Ali, eu não existia. Eu apenas via a própria deusa sentada em seus domínios. As palavras não existem para descrever a muda voz que se prendia na garganta. Muito mais do que se via, era possível ouvir o som do paraíso: o canto da deusa vestida de sol.

De seus lábios soava o canto que me fez ser dependente de sua beleza. Não existia nada sobre a terra que podia ser comparado com o cântico celestial que me aprisionava como refém de sua imagem além do natural.

Era aquele som que me arruinava; era aquele som que me destruía.

Mas era aquele som que me alimentava; o som que me fortalecia.

Eu era um homem apaixonado por uma deusa; a carne que lutava com o espirito.

Meus olhos não sabiam o que enxergar. Era confuso, não tinha explicação. Por um momento, eu era seu filho, que desejava se deitar nos braços de sua mãe celestial; em outro, ela era minha mulher e eu era seu homem, e meus desejos transbordavam minha alma sem ter onde conte-los.

Com um sorriso, a deusa das aguas doces e claras da floresta, me chamou para junto dela. Eu não podia acreditar naquele momento especial nunca ocorrido andes. Sem ainda ter forças, fui conduzido por entre as aguas do rio em sua direção, apenas com a magia de seu canto transcendente. Eu não tinha escolha alem de me deixar conduzir. Cada passo entre a agua era uma distancia a menos de meu sonho irreal.

Com um simples movimento, ela tirou de seu pescoço um colar de pérolas genuínas que brilhavam como estrelas. Com outro movimento, ela colocou o adorno agora em meu pescoço, sorrindo amavelmente para mim. Seus olhos fitavam os meus com doçura e paixão e sem dizer uma só palavras, segurou meu queixo e tocou meus lábios com os seus.

Numa reação natural e sem esforço, fechei meus olhos sentindo cada movimento de seus lábios naquele beijo arrebatador. Eu podia sentir o sabor de um mel ainda mais viciante do que seu canto, que me afogava em diversos pensamentos sem sentido.
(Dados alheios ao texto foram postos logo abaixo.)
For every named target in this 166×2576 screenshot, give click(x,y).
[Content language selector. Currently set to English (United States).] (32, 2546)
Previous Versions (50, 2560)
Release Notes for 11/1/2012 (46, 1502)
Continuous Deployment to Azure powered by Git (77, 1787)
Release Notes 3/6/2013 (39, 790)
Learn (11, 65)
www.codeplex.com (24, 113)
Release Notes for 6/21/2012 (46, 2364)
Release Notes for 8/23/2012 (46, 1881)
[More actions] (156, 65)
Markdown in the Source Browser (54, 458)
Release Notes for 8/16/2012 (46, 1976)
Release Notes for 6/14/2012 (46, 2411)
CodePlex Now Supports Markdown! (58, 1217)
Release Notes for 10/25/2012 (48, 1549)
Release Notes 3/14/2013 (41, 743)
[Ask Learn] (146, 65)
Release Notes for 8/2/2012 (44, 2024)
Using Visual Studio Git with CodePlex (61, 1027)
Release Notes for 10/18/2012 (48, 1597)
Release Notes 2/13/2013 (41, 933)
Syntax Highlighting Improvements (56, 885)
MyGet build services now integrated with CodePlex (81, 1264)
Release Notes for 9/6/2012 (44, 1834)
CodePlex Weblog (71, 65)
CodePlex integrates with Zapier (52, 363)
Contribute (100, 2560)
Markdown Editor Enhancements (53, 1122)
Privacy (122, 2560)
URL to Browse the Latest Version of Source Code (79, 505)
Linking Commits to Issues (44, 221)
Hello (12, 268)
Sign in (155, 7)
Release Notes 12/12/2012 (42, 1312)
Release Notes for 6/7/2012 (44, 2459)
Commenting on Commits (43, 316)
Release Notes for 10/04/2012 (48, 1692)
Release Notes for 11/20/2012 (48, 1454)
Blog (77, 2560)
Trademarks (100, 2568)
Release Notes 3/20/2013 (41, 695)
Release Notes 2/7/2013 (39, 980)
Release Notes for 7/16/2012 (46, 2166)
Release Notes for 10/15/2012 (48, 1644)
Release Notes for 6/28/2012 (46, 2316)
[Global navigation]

E num só minuto, meus olhos se abriram e já não encontrava mais nada.

A natureza se movimentava e tudo parecia natural, sem nenhum toque divino da deusa de meus delírios íntimos. Eu não podia acreditar que tinha acabado.

Para onde ela foi?

Será que estive em uma visão? Era apenas uma miragem?

As respostas não existiam. Eu apenas não podia viver sem a minha paixão, sem aquele amor.

Minha decepção era visível e minha ira fervia dentro de mim.

E quando eu já estava partindo infeliz, percebi algo diferente em mim: em volta de meu pescoço, um adorno pousava em meu peito.

Era um colar de pérolas genuínas, que brilhavam como estrelas.